If you want, you can read our final report here (hosted by our team
leader):

http://www.prism.gatech.edu/~gte799i...StarRunner.pdf

I finally found the time to read this report. I'm glad I did. If
anyone hasn't read this report, you're missing an excellent piece of
work. I may not agree with everything they did, but reading this
report, I can *tell* what they did. This is how a design study report
should be written.

The design:

It's ambitious. It's for an SSTO RLV, which is as hard a vehicle to
build as can realistically be imagined. I don't think the business
case closes - but neither do they; they assume substantial government
support both in development and as an anchor tenant customer.

The vehicle uses four different propulsion systems: turbofan, ramjet,
scramjet, and rocket.
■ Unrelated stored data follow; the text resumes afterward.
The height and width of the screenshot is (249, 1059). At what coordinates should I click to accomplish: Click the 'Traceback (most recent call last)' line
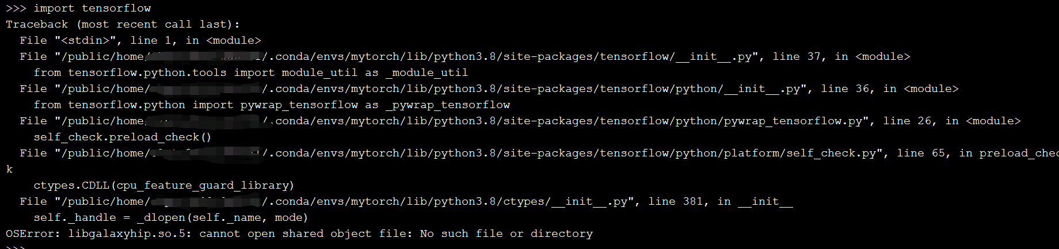tap(123, 24)
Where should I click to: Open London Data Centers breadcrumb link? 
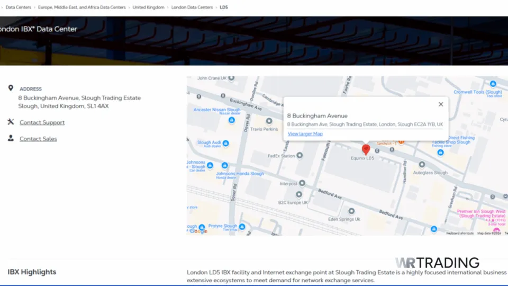pos(192,7)
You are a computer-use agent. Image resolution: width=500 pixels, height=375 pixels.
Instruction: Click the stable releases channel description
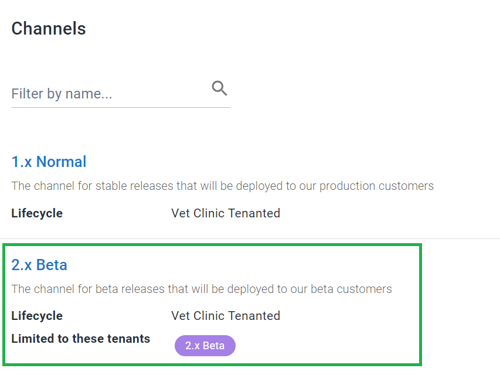[x=223, y=186]
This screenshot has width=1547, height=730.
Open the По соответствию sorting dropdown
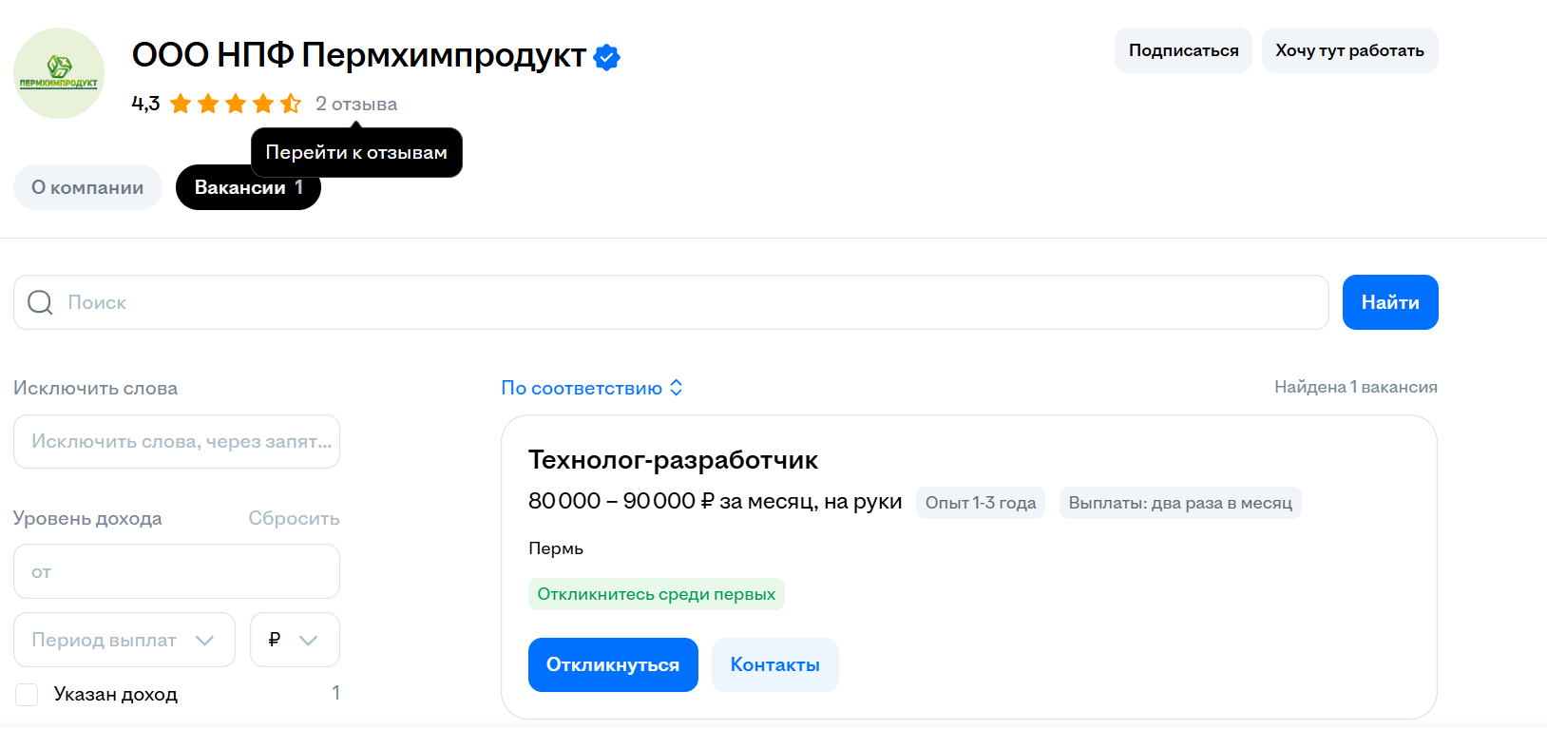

It uses seven unproven technologies:
LH2-burning turbofan, ACES inflight LOX collection, scramjet
propulsion, linear aerospike, a takeoff sled, conformal LH2 tanks, and
SHARP TPS. One could quibble and point to the Me-163 takeoff sled,
but considering the loss rate of that aircraft, who would want to?
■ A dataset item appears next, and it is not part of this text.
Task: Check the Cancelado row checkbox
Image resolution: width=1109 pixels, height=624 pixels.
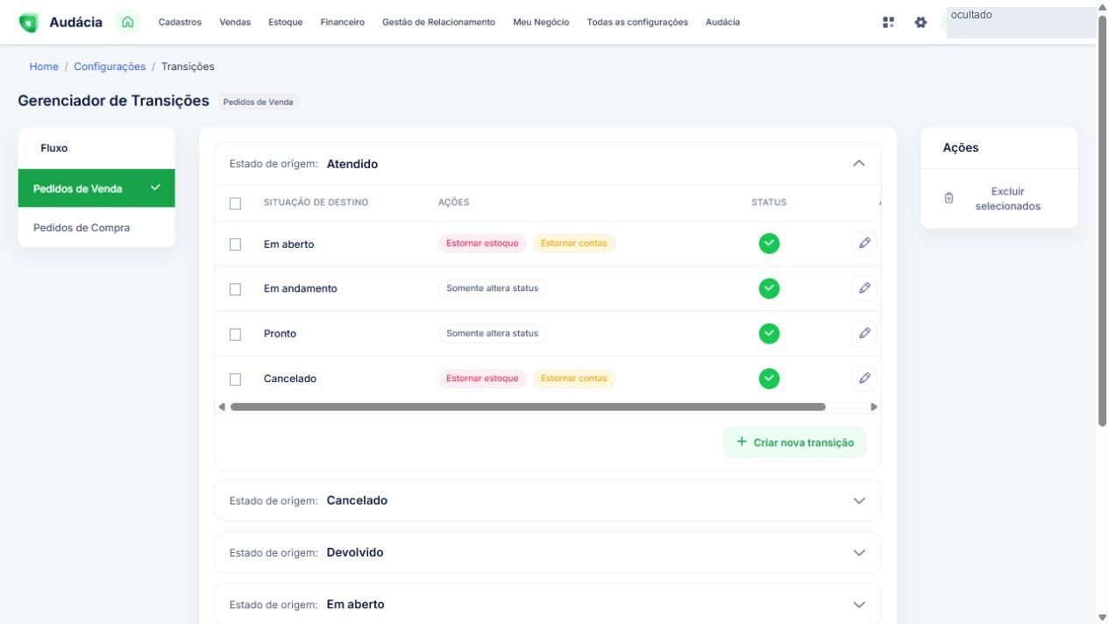Action: [235, 379]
The complexity and unproven technology make me cringe from a
reliability perspective, but the authors anticipated that. They say
that normally a design team would include cost, operations, and safety
evaluations in each iteration of the design cycle, but in this case,
the performance requirements were so extreme that that they only
applied cost, operations, and safety criteria as a pass/fail filter
for the completed design.

The only real problem with StarRunner from an operations perspective
is the lack of intact abort throughout the flight envelope. (This
assumes you can live with handling hundreds of tons of NBP
hydrogen...) The gear is sized to accomodate the empty weight of the
vehicle only. They calculated that if they modified it to accomodate
the takeoff weight of the vehicle, it would add 10% to the GLOW. For
my money, it's worth it. Otherwise, if you have to abort shortly
after takeoff, you drop the thing into the Atlantic Ocean because you
don't have time or altitude to dump enough fuel to land.
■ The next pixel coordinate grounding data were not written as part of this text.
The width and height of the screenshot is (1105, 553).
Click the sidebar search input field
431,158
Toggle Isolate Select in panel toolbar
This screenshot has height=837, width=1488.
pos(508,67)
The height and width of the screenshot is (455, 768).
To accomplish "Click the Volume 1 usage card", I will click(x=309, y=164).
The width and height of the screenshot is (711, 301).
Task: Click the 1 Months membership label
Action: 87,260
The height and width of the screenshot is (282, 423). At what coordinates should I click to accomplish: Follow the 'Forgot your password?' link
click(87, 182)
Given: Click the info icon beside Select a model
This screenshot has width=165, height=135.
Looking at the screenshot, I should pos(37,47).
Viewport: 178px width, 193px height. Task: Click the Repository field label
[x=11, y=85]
Full size gear would also allow for incremental testing, which a
vehicle with four propulsion systems really deserves.

BTW, they assume this critter will operate out of KSC. I think
Edwards is the better home for it; Edwards has many miles of lakebed
to handle a refused takeoff, which is an important consideration for a
million pound vehicle taking off at 250 knots. Boy is that a lot of
kinetic enrgy.

Another abort consideration surprised me. They talk about dumping
fuel during an abort, but not about dumping LOX. With 550,000 lb of
LH2 aboard and 850,000 lb of LOX, you dump the LOX first. You can fly
around all day on the turbofans if you keep the hydrogen. You can
always dump it later if you need to.

Another couple technologies are relatively unknown to me. The authors
propose to use metal matrix composites for structure, and I don't know
very much about how mature that technology is. They also propose to
use electro-mechanical actuators in place of hydraulics, and I have
heard EMAs don't have the power hydraulics do. Does the F-16 use
EMAs? If so, a production fighter, they must be good enough for Uncle
Sam.

Finally, a question of the design team, and the only question this
report didn't answer. For the Mach 3 transition from turbofan to
ramjet, the isentropic ramp moves to cover the turbofans and uncover
the ramjets. I assume that's done in reverse order? I would move the
ramp halfway, light the ramjets, make sure they are up to par, then
shut down the turbofans, cover them with the ramp. Is this the
sequence you designed?

Again, good report y'all, recommended reading.